El pulso entre el Ministerio de Sanidad y la Comunidad de Madrid ha puesto el foco, de nuevo, en la compleja arquitectura del reparto de competencias entre el Estado y las autonomías. Aunque pueda resultar tentador buscar el origen del caos madrileño en que no existe un listado detallado de qué corresponde hacer a una u otra administración, la causa del desencuentro actual no está en la ausencia de concreción legal. La falta de consenso entre Salvador Illa e Isabel Díaz Ayuso es una cuestión más política, aunque puede servir de acicate para abordar la gran reforma pendiente en España y evitar que situaciones kafkianas como las que vivimos, con leyes de distintos niveles que chocan entre sí, se repitan. El objetivo debería ser pulir y mejorar el Estado de las autonomías que, con los datos que aportan organismos internacionales como el FMI y la OCDE, constituye un modelo de organización rentable, exitoso y cercano al ciudadano, y que nos sitúa en términos de eficiencia por encima de países centralizados como Francia o Suecia en sanidad y educación. El Estado autonómico está muy alejado de la apariencia ruinosa con la que algunos lo presentan, pero requiere mejoras para evitar desigualdades y disfunciones.

LA TAREA: En el texto sobre el reparto de competencias, ¿por qué se propone pulir y mejorar el Estado de las autonomías en lugar de cambiarlo? Explícalo en una a tres oraciones. Basta con el texto para responder.

DATOS A EXAMINAR:
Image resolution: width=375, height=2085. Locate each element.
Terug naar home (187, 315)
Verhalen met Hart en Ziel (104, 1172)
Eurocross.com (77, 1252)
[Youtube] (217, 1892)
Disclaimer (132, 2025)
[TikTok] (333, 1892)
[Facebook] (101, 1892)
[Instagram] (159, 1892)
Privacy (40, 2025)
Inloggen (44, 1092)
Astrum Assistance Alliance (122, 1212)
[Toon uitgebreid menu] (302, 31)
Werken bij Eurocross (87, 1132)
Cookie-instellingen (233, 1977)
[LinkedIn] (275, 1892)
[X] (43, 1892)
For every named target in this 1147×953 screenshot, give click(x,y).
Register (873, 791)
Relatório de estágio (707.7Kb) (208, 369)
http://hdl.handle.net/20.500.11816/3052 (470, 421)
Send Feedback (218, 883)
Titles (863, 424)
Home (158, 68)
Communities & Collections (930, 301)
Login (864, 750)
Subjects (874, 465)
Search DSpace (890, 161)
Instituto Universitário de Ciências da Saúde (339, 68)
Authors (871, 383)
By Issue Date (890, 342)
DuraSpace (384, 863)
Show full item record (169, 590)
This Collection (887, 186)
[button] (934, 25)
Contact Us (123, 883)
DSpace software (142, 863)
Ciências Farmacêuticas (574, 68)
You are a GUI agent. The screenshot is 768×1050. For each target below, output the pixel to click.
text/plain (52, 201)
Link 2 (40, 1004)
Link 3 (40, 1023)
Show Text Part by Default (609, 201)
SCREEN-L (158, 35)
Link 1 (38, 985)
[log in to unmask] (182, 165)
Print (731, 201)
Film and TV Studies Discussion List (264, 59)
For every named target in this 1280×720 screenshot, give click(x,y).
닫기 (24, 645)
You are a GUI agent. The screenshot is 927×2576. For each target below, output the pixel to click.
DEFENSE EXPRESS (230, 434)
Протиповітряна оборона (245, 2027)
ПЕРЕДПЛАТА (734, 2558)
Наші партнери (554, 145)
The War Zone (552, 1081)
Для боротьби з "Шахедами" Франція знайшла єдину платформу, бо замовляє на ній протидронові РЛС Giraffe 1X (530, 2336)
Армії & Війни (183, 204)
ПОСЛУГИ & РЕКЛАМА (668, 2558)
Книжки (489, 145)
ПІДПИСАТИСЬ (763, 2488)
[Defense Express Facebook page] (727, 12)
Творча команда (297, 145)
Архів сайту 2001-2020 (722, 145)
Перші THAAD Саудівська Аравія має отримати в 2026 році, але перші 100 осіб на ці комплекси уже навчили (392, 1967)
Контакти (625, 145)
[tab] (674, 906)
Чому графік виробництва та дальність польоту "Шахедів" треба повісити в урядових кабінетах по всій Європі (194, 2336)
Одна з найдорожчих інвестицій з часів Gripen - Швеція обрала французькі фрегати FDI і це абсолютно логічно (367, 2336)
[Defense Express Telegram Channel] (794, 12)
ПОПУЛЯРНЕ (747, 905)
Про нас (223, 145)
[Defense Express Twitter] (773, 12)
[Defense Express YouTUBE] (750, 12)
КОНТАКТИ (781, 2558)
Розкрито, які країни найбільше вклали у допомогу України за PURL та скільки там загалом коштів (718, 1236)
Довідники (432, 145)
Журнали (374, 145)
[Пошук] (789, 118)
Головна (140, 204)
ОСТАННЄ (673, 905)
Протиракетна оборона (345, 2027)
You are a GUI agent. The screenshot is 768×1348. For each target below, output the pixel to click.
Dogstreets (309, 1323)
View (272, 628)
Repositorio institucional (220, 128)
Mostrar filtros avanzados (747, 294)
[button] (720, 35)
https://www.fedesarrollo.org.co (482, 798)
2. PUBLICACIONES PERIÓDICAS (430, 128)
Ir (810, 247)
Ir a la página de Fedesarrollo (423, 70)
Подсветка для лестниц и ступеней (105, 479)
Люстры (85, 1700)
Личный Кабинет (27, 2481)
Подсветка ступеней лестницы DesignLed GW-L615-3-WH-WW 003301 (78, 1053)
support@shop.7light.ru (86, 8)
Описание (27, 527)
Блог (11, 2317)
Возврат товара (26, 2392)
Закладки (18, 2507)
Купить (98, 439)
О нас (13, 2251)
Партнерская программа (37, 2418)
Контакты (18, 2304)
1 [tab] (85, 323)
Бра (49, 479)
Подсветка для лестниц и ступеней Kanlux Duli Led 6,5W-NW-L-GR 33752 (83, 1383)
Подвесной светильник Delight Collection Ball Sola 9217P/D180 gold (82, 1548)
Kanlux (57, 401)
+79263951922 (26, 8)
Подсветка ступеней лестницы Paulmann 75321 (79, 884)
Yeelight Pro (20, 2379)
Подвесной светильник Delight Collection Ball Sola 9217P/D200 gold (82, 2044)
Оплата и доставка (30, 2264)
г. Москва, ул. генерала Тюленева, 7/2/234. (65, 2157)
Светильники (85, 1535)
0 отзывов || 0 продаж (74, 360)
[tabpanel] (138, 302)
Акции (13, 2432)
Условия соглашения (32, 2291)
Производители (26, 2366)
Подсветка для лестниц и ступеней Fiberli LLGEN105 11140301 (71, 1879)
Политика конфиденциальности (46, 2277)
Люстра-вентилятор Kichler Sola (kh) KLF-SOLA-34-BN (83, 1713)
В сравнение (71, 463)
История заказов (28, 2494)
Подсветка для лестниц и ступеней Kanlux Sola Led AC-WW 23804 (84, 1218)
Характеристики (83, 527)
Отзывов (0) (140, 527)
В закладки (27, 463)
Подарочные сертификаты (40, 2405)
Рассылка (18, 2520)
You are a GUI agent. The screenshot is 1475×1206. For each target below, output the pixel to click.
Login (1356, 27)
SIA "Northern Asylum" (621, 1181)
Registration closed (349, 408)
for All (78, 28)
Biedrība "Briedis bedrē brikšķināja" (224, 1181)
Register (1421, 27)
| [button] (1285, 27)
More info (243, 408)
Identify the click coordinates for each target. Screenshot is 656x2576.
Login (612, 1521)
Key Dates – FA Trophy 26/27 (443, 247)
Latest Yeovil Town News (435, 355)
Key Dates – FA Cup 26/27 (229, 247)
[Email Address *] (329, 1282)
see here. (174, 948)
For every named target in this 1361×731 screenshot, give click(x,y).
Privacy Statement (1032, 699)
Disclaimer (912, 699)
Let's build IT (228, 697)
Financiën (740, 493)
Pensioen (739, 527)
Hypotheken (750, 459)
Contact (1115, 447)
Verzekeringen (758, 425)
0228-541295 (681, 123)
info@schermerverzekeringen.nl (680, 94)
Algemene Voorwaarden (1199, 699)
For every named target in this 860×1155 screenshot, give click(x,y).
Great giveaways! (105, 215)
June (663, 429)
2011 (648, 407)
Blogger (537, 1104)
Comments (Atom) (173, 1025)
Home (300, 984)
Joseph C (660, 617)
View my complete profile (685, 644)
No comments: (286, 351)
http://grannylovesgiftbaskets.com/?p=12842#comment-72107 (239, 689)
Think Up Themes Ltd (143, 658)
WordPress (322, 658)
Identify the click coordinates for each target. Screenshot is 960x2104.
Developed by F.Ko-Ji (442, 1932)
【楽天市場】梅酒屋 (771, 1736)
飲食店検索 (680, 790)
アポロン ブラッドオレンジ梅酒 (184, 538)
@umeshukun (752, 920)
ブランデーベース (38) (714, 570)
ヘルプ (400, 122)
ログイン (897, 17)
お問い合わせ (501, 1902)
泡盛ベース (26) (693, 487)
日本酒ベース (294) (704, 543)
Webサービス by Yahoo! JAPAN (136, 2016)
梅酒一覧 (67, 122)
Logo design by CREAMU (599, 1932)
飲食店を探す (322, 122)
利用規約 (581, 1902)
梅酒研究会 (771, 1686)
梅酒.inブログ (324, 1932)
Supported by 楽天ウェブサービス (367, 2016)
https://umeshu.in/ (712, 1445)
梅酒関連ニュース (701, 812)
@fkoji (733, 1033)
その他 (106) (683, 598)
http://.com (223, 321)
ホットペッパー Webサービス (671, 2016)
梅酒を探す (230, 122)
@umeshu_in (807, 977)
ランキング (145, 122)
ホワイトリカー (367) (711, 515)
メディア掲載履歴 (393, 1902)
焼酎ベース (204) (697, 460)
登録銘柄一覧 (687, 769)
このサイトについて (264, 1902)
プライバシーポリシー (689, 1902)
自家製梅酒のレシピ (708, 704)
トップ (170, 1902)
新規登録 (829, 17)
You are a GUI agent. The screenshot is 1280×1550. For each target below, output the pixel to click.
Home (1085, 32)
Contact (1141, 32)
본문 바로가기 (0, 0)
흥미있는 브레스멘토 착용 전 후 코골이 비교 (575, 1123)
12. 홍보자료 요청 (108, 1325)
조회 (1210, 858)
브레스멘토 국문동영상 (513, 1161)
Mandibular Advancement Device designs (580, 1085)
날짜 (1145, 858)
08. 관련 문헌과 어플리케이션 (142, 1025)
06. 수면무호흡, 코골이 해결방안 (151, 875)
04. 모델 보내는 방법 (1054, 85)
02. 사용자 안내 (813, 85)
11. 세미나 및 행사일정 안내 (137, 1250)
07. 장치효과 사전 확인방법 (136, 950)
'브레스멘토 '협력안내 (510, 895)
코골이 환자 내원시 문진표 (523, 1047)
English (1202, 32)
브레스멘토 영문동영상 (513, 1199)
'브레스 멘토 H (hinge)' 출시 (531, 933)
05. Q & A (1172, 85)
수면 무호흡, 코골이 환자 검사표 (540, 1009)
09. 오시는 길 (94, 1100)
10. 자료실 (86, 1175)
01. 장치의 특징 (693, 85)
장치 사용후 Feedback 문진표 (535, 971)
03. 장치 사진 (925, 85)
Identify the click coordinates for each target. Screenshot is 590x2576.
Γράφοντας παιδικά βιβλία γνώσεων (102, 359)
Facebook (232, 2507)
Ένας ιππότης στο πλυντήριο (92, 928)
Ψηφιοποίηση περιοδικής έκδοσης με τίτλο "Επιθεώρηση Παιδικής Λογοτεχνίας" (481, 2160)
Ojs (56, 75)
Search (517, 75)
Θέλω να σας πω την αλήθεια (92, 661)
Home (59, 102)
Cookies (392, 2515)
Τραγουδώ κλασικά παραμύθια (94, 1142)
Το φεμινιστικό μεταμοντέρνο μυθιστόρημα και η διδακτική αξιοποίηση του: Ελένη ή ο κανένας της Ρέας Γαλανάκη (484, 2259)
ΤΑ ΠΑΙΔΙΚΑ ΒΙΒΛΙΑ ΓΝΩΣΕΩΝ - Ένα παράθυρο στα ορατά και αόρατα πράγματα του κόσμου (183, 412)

RESULTADO: Según los datos de organismos internacionales como el FMI y la OCDE, es un modelo de organización rentable, exitoso y cercano al ciudadano. Además, en eficiencia sitúa a España por encima de países centralizados como Francia o Suecia en sanidad y educación. Aun así, necesita mejoras para evitar desigualdades y disfunciones.